Native advertising doesn’t work for Do state content because Do state is salesy. When users interact with a Do state message in a native ad, they will be turned off because it doesn’t align with their overall experience on the site. It is a matter of trust: If a user is on CNN.com then they expect newsworthy, value-added and informative content — not a sales pitch. This out-of-context advertisement can seriously hurt a brand’s credibility, authenticity and trust.
Email is one of the easiest digital mediums to target because it is effective for all journey states. Marketers can hone a very targeted message for each journey state through drip emails, engagement programs, or by segmenting a newsletter send. Basically, any time we send an email we can make sure it’s contextually relevant to the state of that particular buyer based on what we have tracked in our CRM.
7. Paid search ads
Paid search, while ideal for Do state content, can also be used to target See or Think audiences even though the conversion rate will not be as high.
Paid search has the power to identify buyer intent for an unknown audience better than almost any other digital marketing medium. This is done through keywords. By bidding on a relevant keyword, we can capture an individual at the time they are looking for our product or service. High intent, Do state keywords include: buy, for sale, price, free trial, comparison, rating, review, demo, cost, best, list of, top, and alternatives. If we bid on any one of these high intent keywords combined with keywords representing our service offering, like “price digital media buying,” or “buy digital media buying,” we can guarantee we are attracting Do state audience members.
Paid search can also be used for See and Think state content but will result in fewer conversions because these searchers are early in their buyer journey. See or Think state searchers will not have high intent keywords in their queries, and may simply search for “digital media buying” or include informational keywords like “about” or “what is” in their search query (e.g., “what is digital media buying?”)

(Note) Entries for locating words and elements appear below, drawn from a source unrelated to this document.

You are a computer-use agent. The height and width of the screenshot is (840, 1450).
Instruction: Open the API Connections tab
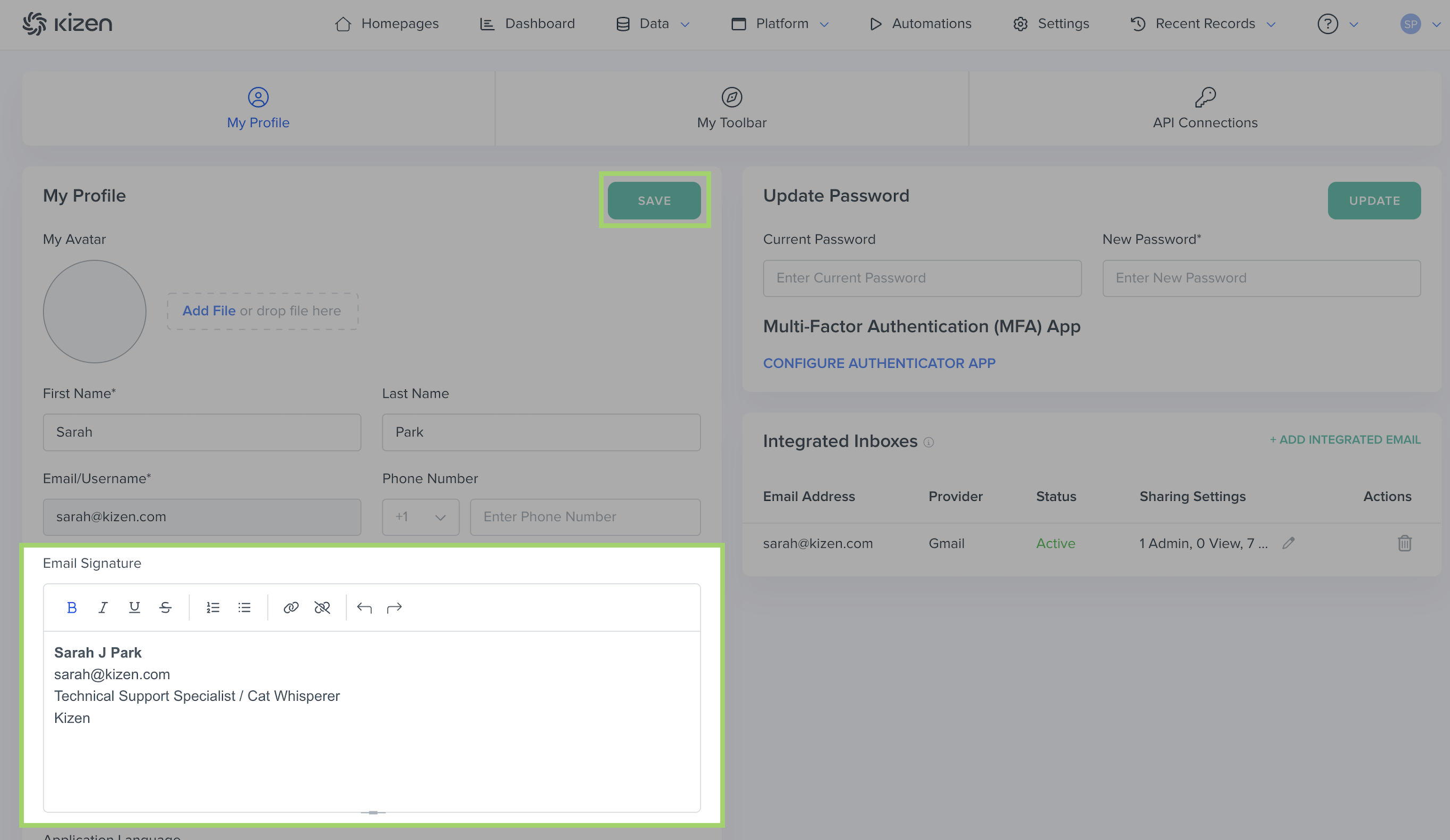1205,108
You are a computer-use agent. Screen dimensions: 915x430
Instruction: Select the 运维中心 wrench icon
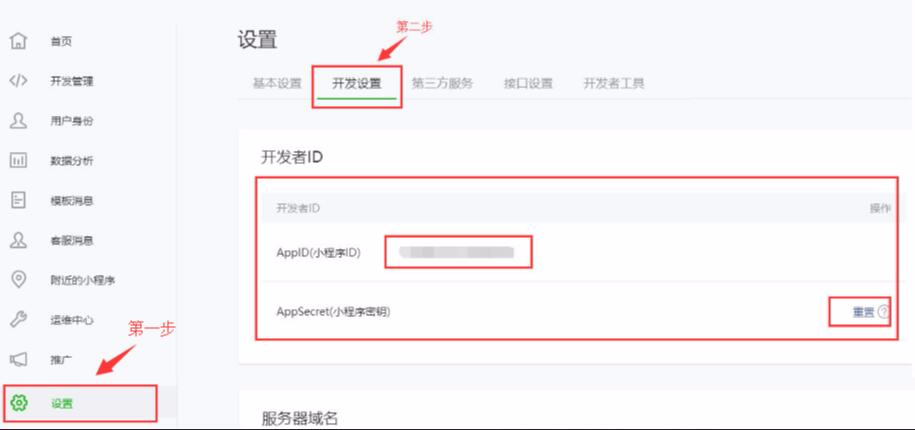(x=19, y=320)
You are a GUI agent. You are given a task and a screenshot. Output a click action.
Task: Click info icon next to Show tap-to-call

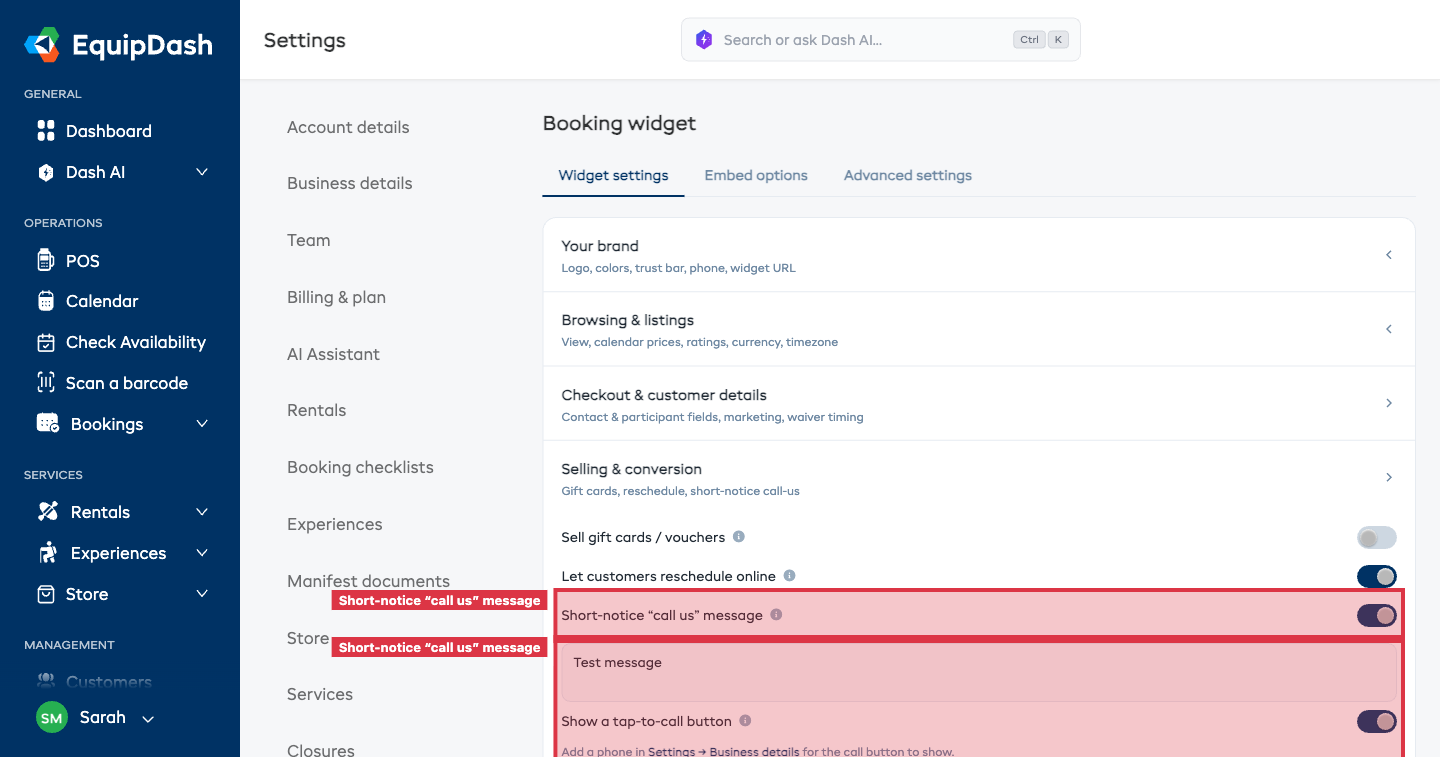(745, 721)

To prevent See and Think state searchers from seeing our Do state ads, add informational keywords as negative keywords to your campaign.
8. Organic search ads
Marketers should keep in mind all three customer journey states when developing an organic search strategy. The first step is to create content that aligns with search queries at each individual journey state.
Do state content is less evergreen and includes transactional content like white papers and infographics. Therefore, for organic search ads a more cost effective route is to create content for See and Think state audiences. This content is evergreen and can produce returns over a longer period of time.
Digital marketing is a beautiful space for personalization. We can target the customer journey states, avoid overlap and produce a personalized media experience. A well-segmented database makes this process even more achievable.